Over the past two years, Lockheed Martin has been building an eco-system of big data tools using open-source technology, said Caron Kogan, its big data strategic planning director. “We are working with open-source technologies, and in some cases, we will substitute a commercial product if that is the preference of the customer,” Kogan said. Tools from IBM or Teradata, for example, can be inserted into the framework, though many of Lockheed’s customers are asking for open-source tools, she said.
But because open-source tools require a lot of work to make them production-ready, Lockheed is building a framework so users do not have to build a platform from scratch, Kogan said. The biggest challenge for organizations is getting data analytics out of the traditional databases and business intelligence systems and into big data infrastructures, she said. The ecosystem will handle the entire range of big data activity, including data ingestion, processing, and store and querying capabilities, along with deployment of analytics. Lockheed also is focusing on tools and libraries that can be pre-packaged to help accelerate data analysis.
“Big data was born and lives in the open-source world,” and many of the solutions run on Linux servers, said Gunnar Hellekson, chief technology strategist for Red Hat. The Apache Hadoop framework for processing large volumes of structured and unstructured data kick-started the category, followed by NoSQL databases such as Cassandra and MongoDB that can handle massive amounts of data.
Red Hat is focused on reducing the gap between big data and actionable information by making all data available for analytics through a platform for capturing, processing, and integrating big data. Red Hat Enterprise Linux provides the underlying platform that incorporates Red Hat software-defined storage, middleware and the OpenStack hybrid cloud, Hellekson noted.
Even networking vendor Cisco Systems has built a big data ecosystem. The Cisco Common Big Data Platform powers big data applications and integrates them with traditional apps and systems, according to Kapil Bakshi, chief architect and strategist of Cisco Public Sector. The platform is based on Cisco’s Unified Computing System, which integrates compute, networking and storage capabilities onto a single integrated platform, and works with a slew of vendor offerings, including Cloudera, Datasta, Hortonworks, Intel, Oracle, Pivotal and SAP Hanna.
Cisco offers reference architectures to tie these vendors’ tools into the big data platform, providing data analytics, Hadoop, NoSQL databases, and massively parallel processing capabilities. A massively parallel processing database is a single system with many independent microprocessors running in parallel, as opposed to a distributed system, which runs a massive number of separate computers to solve a single problem.
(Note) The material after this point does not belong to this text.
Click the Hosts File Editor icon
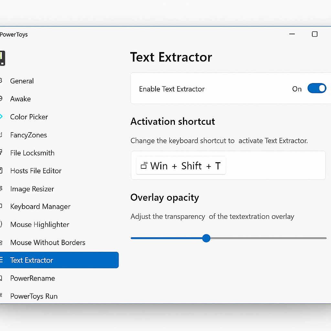pyautogui.click(x=1, y=171)
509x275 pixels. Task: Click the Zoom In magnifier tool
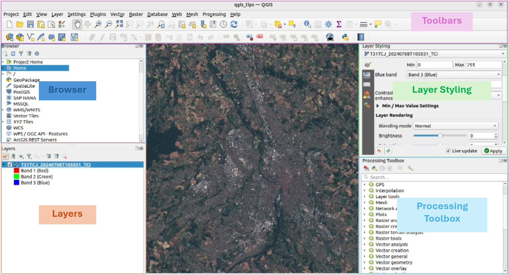pos(98,24)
The bottom line is that organizations need these massively parallel processing systems and other big data tools that can scale out to address the volume, velocity and variety of big data, whether they come from a proprietary vendor’s platform or a platform based on open technologies. It makes life simpler for organizations if their workforce can unlock the value of their data via an ecosystem of integrated tools, industry experts said.